→ Task to complete
Copy every line of the records below that holds the word "picker".

→ Material for the task
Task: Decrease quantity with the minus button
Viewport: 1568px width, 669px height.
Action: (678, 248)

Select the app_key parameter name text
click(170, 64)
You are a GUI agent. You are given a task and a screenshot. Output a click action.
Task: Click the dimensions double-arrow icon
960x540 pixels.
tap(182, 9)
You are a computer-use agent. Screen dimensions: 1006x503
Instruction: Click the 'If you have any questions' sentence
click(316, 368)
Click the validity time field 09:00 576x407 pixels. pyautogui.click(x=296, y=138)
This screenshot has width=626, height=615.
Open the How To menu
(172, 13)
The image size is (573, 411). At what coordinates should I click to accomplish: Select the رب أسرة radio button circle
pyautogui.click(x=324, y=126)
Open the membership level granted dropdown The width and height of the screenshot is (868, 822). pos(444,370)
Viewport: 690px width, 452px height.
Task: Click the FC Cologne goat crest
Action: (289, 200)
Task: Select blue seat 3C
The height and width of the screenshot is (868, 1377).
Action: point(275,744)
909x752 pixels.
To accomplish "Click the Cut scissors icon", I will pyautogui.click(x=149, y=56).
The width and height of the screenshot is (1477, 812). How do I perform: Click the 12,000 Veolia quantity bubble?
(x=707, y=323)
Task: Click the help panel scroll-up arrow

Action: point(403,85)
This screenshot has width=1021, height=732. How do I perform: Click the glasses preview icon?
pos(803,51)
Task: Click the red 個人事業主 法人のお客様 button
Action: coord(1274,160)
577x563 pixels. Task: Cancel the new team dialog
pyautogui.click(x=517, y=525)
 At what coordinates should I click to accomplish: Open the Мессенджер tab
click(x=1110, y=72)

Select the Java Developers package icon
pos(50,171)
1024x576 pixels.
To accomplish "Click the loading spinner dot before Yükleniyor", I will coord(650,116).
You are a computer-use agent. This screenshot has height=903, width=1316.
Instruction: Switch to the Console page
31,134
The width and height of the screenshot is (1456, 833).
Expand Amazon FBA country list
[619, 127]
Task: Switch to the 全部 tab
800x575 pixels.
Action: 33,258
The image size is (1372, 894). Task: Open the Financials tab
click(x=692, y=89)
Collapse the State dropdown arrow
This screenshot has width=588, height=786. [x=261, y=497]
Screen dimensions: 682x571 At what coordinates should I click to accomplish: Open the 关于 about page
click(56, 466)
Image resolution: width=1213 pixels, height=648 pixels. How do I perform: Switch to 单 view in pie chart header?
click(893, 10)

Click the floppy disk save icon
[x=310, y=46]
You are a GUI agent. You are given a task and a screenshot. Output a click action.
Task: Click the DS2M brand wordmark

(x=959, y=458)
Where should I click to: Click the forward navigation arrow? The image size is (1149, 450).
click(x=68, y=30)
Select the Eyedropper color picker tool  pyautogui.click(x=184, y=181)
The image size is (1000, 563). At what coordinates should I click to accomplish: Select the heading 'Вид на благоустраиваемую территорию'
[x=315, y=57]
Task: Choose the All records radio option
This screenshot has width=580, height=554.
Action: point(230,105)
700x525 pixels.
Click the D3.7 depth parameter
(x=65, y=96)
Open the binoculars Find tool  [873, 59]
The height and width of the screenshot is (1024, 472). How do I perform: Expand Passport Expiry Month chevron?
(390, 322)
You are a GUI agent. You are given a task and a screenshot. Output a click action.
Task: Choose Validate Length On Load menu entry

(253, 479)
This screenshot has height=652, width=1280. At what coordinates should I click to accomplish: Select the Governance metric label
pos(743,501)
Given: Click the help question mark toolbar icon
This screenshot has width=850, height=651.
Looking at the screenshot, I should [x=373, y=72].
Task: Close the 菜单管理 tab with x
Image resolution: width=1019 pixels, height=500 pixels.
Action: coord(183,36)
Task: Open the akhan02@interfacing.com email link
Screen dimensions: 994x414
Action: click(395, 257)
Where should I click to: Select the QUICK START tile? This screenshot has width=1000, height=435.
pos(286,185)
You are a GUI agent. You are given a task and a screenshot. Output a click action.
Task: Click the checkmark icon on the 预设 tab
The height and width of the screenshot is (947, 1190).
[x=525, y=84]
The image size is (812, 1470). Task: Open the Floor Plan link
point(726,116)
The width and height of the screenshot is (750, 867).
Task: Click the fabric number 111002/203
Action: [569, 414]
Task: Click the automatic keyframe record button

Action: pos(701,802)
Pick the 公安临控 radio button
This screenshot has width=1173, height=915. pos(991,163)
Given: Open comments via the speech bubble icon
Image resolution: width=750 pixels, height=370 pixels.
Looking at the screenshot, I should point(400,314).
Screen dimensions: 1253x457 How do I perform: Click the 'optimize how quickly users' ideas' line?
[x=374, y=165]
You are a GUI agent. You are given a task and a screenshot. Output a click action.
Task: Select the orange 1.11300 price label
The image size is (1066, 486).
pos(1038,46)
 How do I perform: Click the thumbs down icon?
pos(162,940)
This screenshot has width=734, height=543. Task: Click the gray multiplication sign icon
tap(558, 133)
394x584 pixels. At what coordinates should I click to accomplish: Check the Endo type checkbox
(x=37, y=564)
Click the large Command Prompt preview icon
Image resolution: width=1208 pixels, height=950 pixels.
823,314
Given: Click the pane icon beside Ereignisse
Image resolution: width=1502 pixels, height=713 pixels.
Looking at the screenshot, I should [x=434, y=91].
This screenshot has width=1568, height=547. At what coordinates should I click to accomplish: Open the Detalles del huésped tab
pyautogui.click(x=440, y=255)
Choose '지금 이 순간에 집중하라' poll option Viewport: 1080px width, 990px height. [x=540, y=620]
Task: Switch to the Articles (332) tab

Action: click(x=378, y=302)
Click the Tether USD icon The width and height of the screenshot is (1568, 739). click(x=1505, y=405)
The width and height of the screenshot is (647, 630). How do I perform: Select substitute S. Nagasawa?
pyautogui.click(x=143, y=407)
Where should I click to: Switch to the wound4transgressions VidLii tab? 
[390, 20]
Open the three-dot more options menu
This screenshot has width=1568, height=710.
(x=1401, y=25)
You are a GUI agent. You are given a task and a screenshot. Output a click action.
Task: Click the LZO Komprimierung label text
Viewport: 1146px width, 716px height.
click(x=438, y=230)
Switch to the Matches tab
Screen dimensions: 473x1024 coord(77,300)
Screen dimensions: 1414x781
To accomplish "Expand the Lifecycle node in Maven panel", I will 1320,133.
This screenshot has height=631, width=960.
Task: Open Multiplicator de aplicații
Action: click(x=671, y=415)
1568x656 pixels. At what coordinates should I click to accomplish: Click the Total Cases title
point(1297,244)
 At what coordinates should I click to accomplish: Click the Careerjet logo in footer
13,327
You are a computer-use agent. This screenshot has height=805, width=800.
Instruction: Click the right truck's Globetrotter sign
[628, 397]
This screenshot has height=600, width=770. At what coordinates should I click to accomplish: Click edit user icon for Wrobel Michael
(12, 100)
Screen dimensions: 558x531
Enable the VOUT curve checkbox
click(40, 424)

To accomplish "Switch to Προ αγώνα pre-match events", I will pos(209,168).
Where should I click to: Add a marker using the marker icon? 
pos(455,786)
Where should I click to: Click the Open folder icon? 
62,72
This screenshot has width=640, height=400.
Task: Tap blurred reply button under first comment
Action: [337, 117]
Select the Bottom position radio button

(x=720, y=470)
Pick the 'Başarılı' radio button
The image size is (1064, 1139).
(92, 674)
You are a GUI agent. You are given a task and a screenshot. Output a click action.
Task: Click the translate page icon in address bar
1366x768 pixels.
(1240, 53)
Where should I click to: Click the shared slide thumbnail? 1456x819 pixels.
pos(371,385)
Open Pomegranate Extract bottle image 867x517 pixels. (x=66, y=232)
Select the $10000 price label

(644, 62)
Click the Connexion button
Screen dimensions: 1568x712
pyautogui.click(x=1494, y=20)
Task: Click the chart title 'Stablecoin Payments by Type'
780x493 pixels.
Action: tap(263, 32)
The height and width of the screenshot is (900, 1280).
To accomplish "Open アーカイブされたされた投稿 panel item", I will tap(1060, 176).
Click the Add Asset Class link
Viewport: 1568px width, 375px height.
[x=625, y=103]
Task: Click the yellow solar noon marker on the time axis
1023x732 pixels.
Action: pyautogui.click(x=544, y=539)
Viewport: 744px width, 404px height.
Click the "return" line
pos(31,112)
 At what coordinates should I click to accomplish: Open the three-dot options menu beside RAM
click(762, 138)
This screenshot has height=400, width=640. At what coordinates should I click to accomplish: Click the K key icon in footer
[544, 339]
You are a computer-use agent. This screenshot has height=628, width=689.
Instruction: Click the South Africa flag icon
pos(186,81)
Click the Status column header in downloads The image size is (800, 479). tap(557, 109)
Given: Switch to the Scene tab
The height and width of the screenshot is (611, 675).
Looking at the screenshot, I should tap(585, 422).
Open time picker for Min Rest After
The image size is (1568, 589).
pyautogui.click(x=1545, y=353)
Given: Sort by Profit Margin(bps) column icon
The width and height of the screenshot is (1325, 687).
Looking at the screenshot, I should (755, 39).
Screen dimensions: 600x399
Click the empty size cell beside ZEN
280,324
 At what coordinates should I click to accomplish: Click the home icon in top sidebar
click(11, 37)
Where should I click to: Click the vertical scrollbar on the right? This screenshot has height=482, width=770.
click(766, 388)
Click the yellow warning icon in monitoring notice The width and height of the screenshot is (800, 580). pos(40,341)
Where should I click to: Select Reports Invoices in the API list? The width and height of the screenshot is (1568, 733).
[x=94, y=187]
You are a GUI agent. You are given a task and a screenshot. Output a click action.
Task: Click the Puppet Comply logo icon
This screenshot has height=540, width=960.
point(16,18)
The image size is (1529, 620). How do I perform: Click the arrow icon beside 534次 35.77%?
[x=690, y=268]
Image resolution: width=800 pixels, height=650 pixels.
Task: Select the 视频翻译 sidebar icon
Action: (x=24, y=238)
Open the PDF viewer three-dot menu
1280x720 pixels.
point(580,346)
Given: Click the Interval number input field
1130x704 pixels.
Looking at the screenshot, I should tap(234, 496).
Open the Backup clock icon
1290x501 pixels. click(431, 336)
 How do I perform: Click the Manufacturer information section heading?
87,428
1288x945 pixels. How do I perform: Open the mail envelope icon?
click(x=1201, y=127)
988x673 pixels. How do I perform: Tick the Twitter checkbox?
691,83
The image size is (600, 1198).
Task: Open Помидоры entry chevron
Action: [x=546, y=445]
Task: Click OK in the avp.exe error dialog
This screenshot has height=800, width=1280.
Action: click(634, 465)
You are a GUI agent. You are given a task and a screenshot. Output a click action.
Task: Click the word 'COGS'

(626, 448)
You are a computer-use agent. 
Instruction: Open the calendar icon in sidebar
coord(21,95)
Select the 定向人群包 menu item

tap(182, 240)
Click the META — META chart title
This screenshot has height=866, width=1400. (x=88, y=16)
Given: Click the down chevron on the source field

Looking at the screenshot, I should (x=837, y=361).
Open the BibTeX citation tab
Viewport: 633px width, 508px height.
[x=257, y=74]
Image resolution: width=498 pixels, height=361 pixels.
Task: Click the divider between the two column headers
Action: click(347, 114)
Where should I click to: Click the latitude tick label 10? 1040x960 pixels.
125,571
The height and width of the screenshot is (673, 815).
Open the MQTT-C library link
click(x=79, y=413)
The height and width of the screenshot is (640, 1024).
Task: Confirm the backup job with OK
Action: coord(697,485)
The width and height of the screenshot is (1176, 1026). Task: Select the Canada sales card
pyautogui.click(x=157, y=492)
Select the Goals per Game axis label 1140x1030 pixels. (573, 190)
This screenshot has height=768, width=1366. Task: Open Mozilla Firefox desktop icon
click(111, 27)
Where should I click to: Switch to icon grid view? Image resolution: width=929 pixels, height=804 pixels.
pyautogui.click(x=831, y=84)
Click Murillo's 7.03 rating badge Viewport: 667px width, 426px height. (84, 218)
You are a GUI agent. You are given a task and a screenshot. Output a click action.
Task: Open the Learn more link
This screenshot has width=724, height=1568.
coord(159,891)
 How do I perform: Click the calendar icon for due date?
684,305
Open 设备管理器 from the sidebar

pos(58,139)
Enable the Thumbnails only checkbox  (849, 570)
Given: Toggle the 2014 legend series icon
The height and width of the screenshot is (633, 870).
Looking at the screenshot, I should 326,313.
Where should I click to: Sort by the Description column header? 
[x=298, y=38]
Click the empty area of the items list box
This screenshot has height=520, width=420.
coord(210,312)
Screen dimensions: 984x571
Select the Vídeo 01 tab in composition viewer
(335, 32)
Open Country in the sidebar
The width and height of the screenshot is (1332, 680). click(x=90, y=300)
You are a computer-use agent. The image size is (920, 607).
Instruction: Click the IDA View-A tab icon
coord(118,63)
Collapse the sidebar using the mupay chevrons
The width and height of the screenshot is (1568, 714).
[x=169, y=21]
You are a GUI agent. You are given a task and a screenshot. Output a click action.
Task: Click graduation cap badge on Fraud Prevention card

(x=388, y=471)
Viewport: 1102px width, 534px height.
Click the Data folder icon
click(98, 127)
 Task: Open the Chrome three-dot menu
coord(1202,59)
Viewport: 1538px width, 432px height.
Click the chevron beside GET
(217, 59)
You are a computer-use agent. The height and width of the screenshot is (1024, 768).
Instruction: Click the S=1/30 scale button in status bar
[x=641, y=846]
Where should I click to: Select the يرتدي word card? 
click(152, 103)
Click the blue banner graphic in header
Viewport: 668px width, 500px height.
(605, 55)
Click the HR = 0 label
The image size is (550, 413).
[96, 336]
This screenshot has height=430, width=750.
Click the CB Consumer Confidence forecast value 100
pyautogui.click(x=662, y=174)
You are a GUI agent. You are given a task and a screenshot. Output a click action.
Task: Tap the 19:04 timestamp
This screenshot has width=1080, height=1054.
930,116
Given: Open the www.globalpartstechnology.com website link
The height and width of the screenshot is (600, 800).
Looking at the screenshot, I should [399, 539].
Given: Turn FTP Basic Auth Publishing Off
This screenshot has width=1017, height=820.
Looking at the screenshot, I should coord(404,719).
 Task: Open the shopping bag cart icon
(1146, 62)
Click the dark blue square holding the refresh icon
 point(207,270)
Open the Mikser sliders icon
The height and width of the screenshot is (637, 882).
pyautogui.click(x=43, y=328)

→ Exercise response
Select the Eyedropper color picker tool  pyautogui.click(x=184, y=181)
Open time picker for Min Rest After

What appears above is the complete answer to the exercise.